[igt-dev] [PATCH i-g-t v2] tests: Add variable refresh rate tests

Wed Apr 15 15:09:19 UTC 2020

On 2020-04-15 9:00 a.m., Daniel Vetter wrote:
> On Tue, Apr 14, 2020 at 03:17:20PM -0400, Harry Wentland wrote:
>>
>>
>> On 2020-04-14 2:50 p.m., Daniel Vetter wrote:
>>> On Tue, Apr 14, 2020 at 3:00 PM Kazlauskas, Nicholas
>>> <nicholas.kazlauskas at amd.com> wrote:
>>>>
>>>> On 2020-04-14 6:52 a.m., Daniel Vetter wrote:
>>>>>> +/* Performs an asynchronous non-blocking page-flip on a pipe. */
>>>>>> +static int
>>>>>> +do_flip(data_t *data, enum pipe pipe_id, igt_fb_t *fb)
>>>>>> +{
>>>>>> +       igt_pipe_t *pipe = &data->display.pipes[pipe_id];
>>>>>> +       int ret;
>>>>>> +
>>>>>> +       igt_set_timeout(1, "Scheduling page flip\n");
>>>>>> +
>>>>>> +       /*
>>>>>> +        * Only the legacy flip ioctl supports async flips.
>>>>>> +        * It's also non-blocking, but returns -EBUSY if flipping too fast.

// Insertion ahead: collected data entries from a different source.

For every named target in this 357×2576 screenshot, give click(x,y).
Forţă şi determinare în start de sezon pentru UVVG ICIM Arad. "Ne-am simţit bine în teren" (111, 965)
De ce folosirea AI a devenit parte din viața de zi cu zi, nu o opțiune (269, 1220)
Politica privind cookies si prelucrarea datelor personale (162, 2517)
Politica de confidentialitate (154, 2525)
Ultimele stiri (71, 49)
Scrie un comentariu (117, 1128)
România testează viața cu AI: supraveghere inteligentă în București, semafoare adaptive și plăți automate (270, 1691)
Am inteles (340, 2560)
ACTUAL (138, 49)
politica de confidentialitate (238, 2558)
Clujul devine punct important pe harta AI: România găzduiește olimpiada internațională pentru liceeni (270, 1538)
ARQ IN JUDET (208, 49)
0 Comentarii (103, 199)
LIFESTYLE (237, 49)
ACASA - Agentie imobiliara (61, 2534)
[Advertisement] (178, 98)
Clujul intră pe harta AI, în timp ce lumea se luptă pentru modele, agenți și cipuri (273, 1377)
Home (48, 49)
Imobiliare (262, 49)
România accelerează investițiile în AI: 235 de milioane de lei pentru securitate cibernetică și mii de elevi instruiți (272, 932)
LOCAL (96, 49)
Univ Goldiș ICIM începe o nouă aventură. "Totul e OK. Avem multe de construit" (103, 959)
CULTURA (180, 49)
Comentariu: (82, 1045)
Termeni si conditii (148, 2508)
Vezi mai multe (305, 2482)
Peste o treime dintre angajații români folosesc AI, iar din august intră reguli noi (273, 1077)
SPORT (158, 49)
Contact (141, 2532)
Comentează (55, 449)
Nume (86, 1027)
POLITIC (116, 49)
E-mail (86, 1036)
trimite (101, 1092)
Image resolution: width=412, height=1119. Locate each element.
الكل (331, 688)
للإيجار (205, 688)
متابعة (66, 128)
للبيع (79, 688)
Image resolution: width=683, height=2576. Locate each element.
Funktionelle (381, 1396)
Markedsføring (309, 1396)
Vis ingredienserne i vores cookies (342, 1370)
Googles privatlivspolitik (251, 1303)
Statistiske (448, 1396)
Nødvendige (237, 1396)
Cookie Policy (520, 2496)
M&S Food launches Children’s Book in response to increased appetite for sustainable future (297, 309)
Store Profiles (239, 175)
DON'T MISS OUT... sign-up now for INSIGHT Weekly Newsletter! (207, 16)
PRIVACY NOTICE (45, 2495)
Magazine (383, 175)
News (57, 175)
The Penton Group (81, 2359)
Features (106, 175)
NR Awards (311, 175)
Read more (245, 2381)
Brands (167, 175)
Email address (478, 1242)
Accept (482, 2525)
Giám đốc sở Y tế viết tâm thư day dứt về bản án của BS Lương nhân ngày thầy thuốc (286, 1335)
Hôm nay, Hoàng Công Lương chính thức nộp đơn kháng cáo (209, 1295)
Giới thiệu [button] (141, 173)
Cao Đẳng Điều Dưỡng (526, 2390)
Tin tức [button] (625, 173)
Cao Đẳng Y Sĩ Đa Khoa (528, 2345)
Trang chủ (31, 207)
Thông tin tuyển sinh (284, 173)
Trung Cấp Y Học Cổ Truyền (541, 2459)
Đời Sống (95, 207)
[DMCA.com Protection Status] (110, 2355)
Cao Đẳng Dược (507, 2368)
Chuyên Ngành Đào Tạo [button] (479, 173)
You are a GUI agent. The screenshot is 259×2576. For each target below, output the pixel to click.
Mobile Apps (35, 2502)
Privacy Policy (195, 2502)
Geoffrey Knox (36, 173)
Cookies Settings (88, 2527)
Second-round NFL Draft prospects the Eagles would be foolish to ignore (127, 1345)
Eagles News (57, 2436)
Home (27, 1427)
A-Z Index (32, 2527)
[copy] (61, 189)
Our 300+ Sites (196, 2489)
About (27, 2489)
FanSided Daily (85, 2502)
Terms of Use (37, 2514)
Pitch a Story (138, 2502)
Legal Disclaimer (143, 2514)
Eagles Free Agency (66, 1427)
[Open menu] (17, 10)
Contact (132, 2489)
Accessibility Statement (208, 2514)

>>>>>> +        * 2x monitor tests will need async flips in the atomic API.
>>>>>> +        */
>>>>>
>>>>> Uh, if this is also how your amdgpu userspace works we've just fucked
>>>>> up the uapi for good :-/
>>>>>
>>>>> FLIP_ASYNC = please tear
>>>>>
>>>>> VRR = please don't strictly obey the vrefresh, but very much dont tear
>>>>>
>>>>> Tying them together means we're deeply mixing things up.
>>>>>
>>>>> Also amdgpu is still using it's own flip implementation, which makes
>>>>> me wonder whether VRR would even work with atomic, or whether that's
>>>>> also butchered ...
>>>>>
>>>>> How I thought this stuff was supposed to work:
>>>>>
>>>>> - VRR_ENABLED controls whether we do VRR
>>>>> - since atomic is awesome you can change that on every frame
>>>>> - VRR has nothing to do with ASYNC
>>>>>
>>>>> So a) do I read this correctly b) how do we get out of this hole (and
>>>>> maybe c) amdgpu really needs to remove
>>>>> amdgpu_display_crtc_page_flip_target asap).
>>>>>
>>>>> Manasi pointed this out to me, so adding a few more people here.
>>>>> -Daniel
>>>>
>>>> Adaptive sync is an extended front porch that ends upon some signaling
>>>> from the driver is almost always tied to a page flip.
>>>>
>>>> FLIP_ASYNC is a mechanism to flip immediately without waiting for any
>>>> double buffering from the driver or hardware, potentially causing tearing.
>>>>
>>>> This test uses FLIP_ASYNC to precisely position when the flip occurs
>>>> from userspace within the VBLANK to end the frame at the midpoint
>>>> between the min and max range.
>>>>
>>>> But it doesn't really need to be FLIP_ASYNC to make this work, explicit
>>>> fencing is probably the better solution here for all drivers.
>>>
>>> Ok, I freaked out for a bit there, and reading amdgpu DC code didn't
>>> really help with convincing me it's not needed - you're still using
>>> your own page_flip_target handler instead of the one in the helpers
>>> (written by amd people even, and for a few features before VRR), so
>>> biggest worry I had was that VRR doesn't work without FLIP_ASYNC set.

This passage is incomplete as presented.